EXERCISE PASSAGE:
********************

TIME: Friday, 7 p.m. EST.
There's just too much at stake.
The Senators and Flyers will meet at the Wachovia Center for the first time since their March 5 brawlfest in Philadelphia resulted in an NHL-record 419 penalty minutes.
Though many players have said there is still a lot of unfinished business between the teams, Thursday may not be the right time to settle matters. In the wake of the Todd Bertuzzi-Steve Moore incident, the league is showing less tolerance for on-ice violence.
And if that's not enough of a deterrent, both the Senators and Flyers are right in the thick of the race for home-ice advantage in the first round of the playoffs, and desperately need the two points.
"These games are always going to be as passionate as any game and full of intensity," Flyers coach Ken Hitchcock said. "But no one can afford to go through the fireworks, not this late in the season. None of that stuff can happen."

********************

Saved entries:
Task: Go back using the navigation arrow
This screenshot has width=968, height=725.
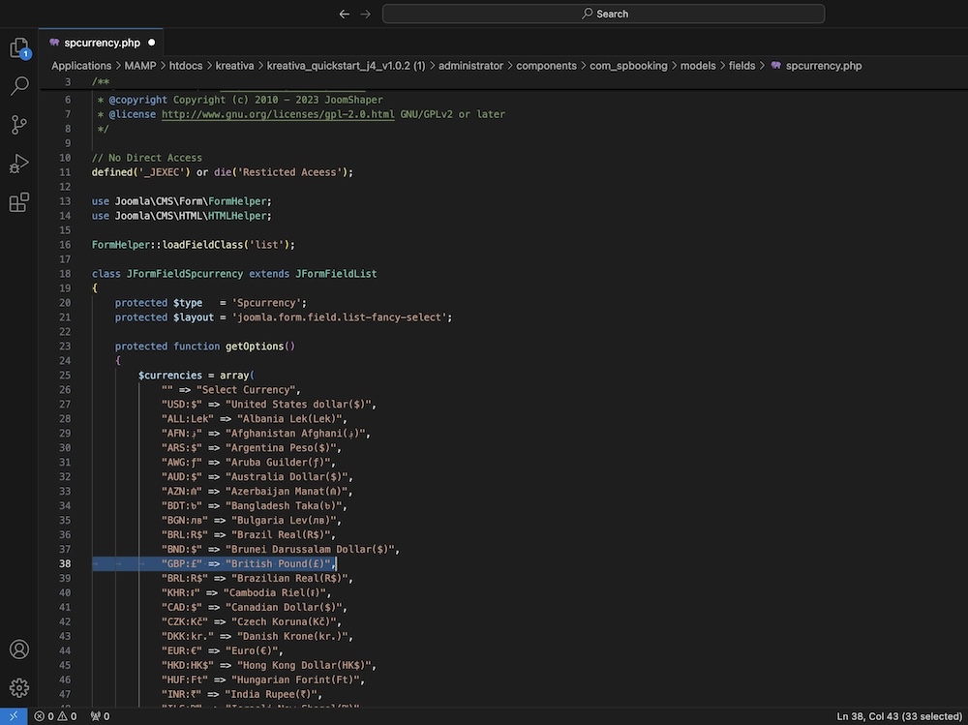Action: [x=344, y=14]
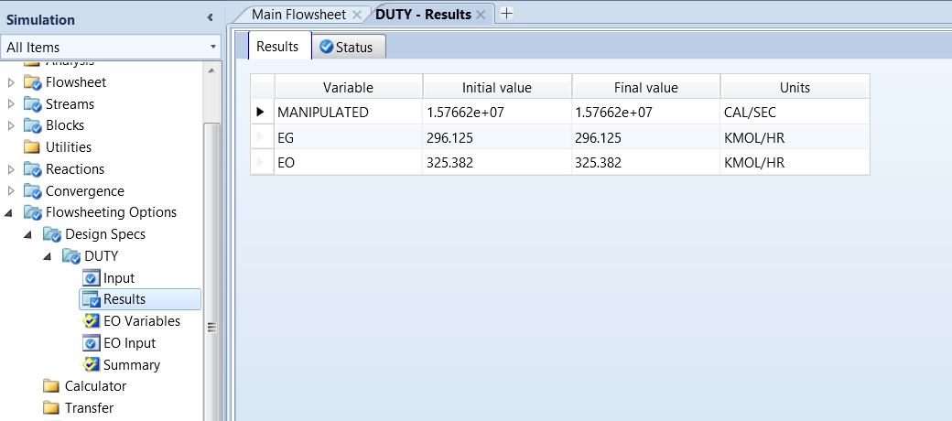Click the Calculator folder icon
The height and width of the screenshot is (421, 952).
52,386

********************

INSTRUCTIONS:
a) Name every person mentioned in the hockey game preview.
b) Write the next part of the hockey game preview, starting after its final quoted sentence.
The saved entries aren't needed for anything here.

ANSWERS TO THE TASKS:
a) Todd Bertuzzi, Steve Moore, Ken Hitchcock

b)
The Senators have used a four-game unbeaten streak (3-0-1) to move within two points of Boston for the top spot in the Northeast Division with two games remaining. The Bruins tied lowly Washington 3-3 on Thursday.
The Flyers have split their last six games, but ended a two-game slide with a 2-0 win over Montreal on Thursday. They are two points ahead of New Jersey in the Atlantic Division with two games to play.
The hatred between these teams started in February when Ottawa's Martin Havlat was ejected from a game for taking a two-handed swing at Mark Recchi's head in frustration at the Philadelphia forward's dogged stick-checking.
Hitchcock later said Havlat was "a reckless player and someday someone is going to make him eat his lunch."
When the teams met last month, Flyers tough guy Donald Brashear tangled with Senators enforcer Rob Ray and the fights escalated from there. There were five separate brawls in the final two minutes that resulted in 16 players being ejected. In all, 20 players got fighting penalties and only five players remained on the benches when the game ended with the Flyers winning 5-3.
Officials needed about 90 minutes after the game ended to sort the penalties. The previous record for penalty minutes was 406 by the Minnesota North Stars and Bruins in 1981. The Flyers had 213 minutes and Ottawa had 206.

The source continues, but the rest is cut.